Here are some examples of strange things that happened. I had a client in an ultra-competitive market that was the super low budget. After three months, they were not seeing lots of results and were upset. I said, “Look. First of all, I did not promise results. Second of all, you are on a low package. Now, I do not even offer a package anywhere near that price. You are going after huge keywords that are highly competitive.” I could have done a better job of managing their expectations, but they would not listen to me. They would not listen to why it is like that. They made up their mind. Once they made up their mind, it was over. That was unfortunate for them, but that is just how it works sometimes.
I remember one client, at about three and a half months, freaking out because there were no visible improvements. They were nowhere to be found, but then from month four things started to come around. And at six months, they were on the first page for some really big competitive search phrases.
Sometimes there are roadblocks you have to go through. You do not know how many roadblocks there are until you try to go through them. I think that was the case here. We needed to kind of flip the switch or we needed to get to a certain point. There was no way to know that distance. The distance was further to kind of break through the barrier to see the improvements. Not only that but in this example, the client was unresponsive to doing a few simple things I asked. That slowed things down.

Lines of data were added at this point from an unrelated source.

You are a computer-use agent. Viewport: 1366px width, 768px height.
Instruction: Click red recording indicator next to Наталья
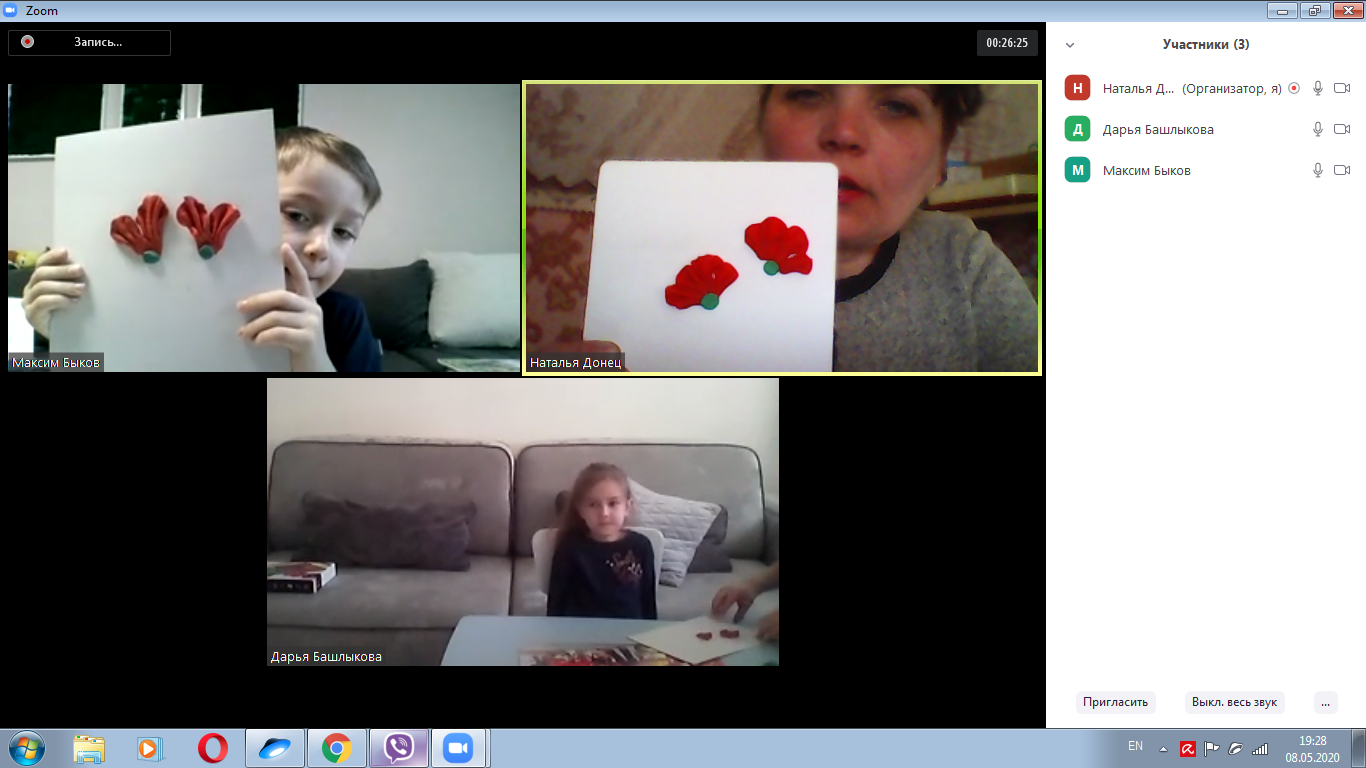pyautogui.click(x=1294, y=88)
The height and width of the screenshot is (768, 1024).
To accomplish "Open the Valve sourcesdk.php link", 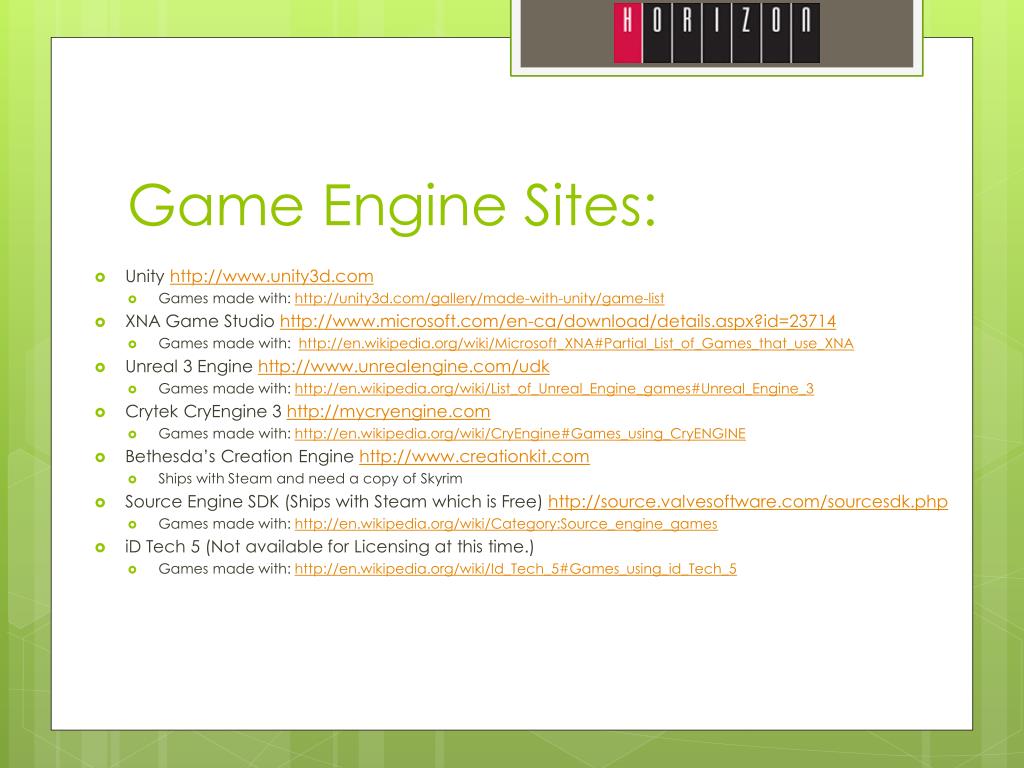I will pyautogui.click(x=748, y=502).
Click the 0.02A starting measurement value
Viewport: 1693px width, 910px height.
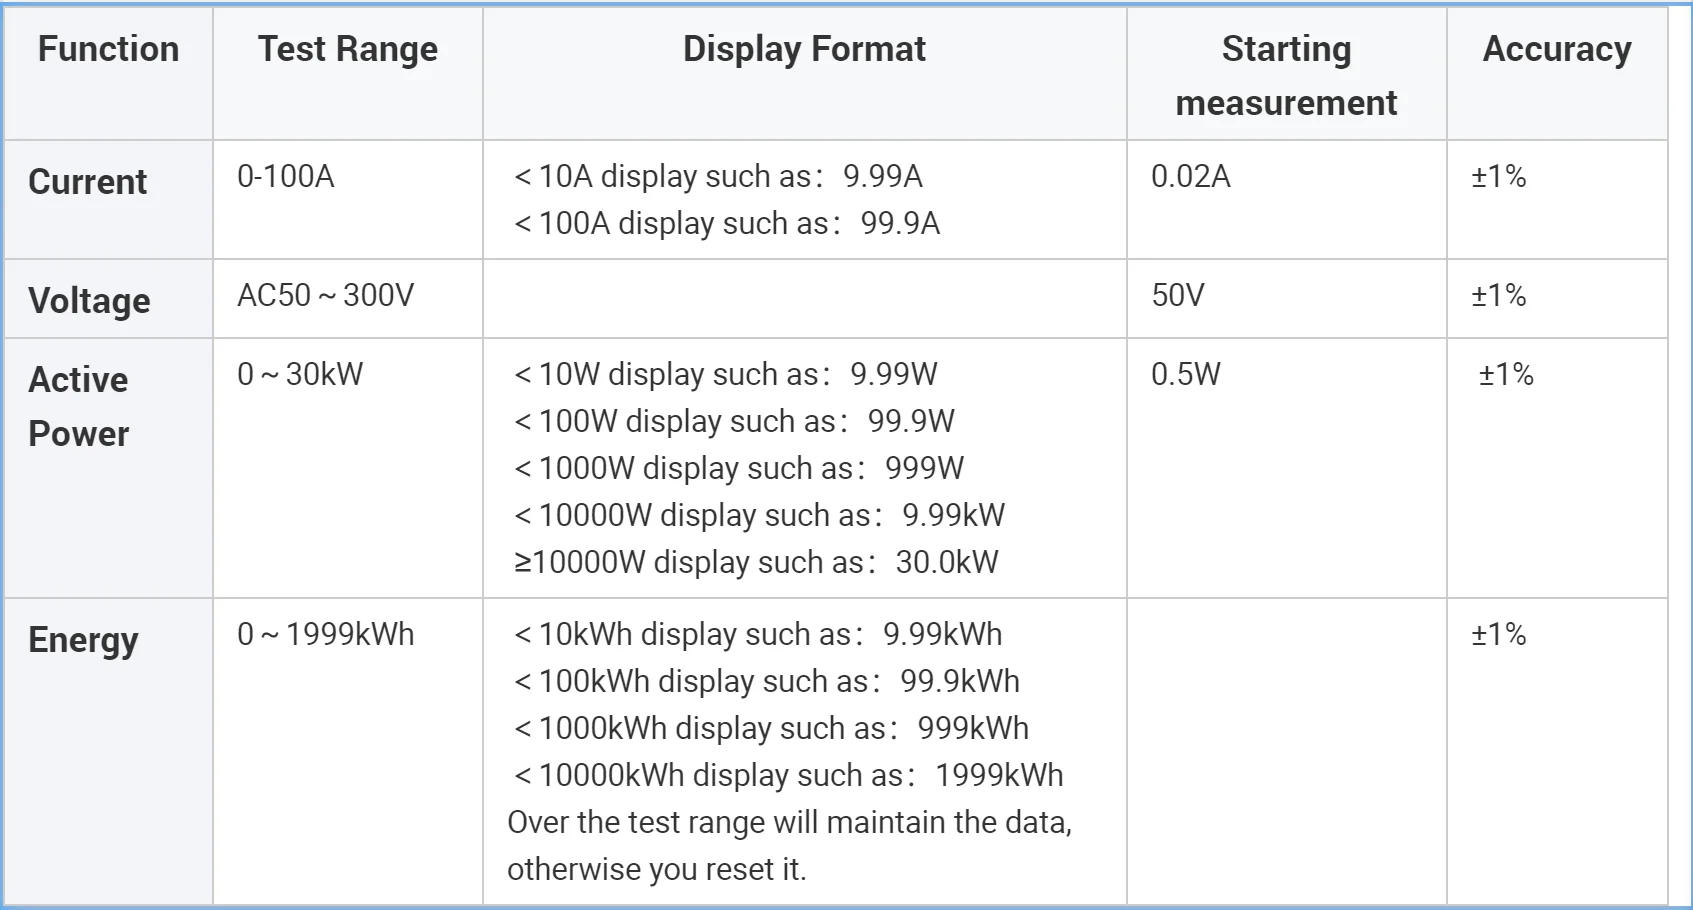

There was another example where, inside six months, we moved from zero (for a brand new site) to lots of super valuable traffic in a competitive niche. Part of this was because the client was extremely responsive. I gave him things to do, and he did them very quickly and well. He did not hesitate. Not only that, but the research portion of it went quickly because he understood what I was asking of him, and it was a market I understood well. So that process was short. That was great.
In another, almost the same thing happened where it was not quite a competitive niche but we got results in three to six weeks. After three months, they were number one for some really big terms. Number one through three for lots of terms like that. That has happened several times.
I don’t want you to think it cannot be fast, but it can also take time. There are so many factors involved in how long it takes to rank. Hopefully, this is helpful. Let me know if you have any questions or thoughts.